Lymphedema and Weight Loss


If you’re overweight, you’re more likely to experience problems with lymphedema. The theory is that when your body has extra fat, those tissues require more blood vessels. This creates a higher volume of blood and lymph in the arms and chest, placing a greater burden on the remaining lymph nodes and vessels after breast cancer treatment.

Overweight is defined as a body mass index (BMI) of 25-29.9 and obese as a BMI of 30 or greater. For example, a 5’5” woman weighing 150 pounds or more is considered overweight, and she is considered obese if 180 pounds or more. There are a number of online tools you can use to calculate your BMI, such as this one from the National Institutes of Health.

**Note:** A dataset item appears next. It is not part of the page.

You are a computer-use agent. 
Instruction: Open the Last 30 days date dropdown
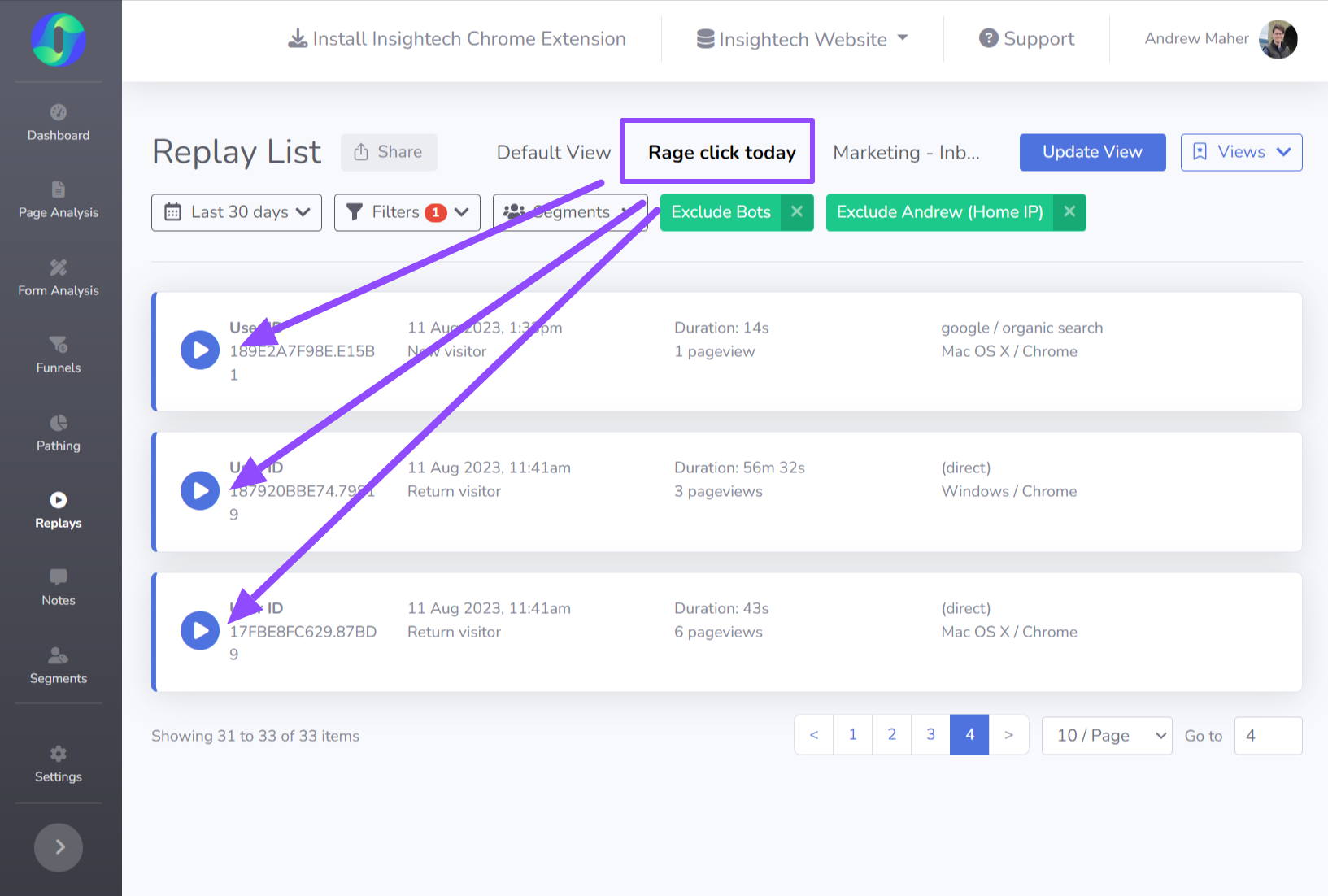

Some studies have shown that losing weight can significantly improve lymphedema symptoms in people who are overweight. Talk to your doctor or lymphedema therapist about creating a diet and safe exercise plan for bringing your weight down to a healthy range. You can also ask if there is a nutritionist who can help you make an eating plan that will help you lose weight. Many hospitals and cancer centers have nutritionists on staff. See Breastcancer.org’s Nutrition section for guidance. Since being overweight also increases the risk of breast cancer recurrence, it’s doubly important to take steps to reach and maintain a healthy weight.

If you’re at a healthy weight now, work to stay within your current range. Good nutrition and safe exercise are your best allies.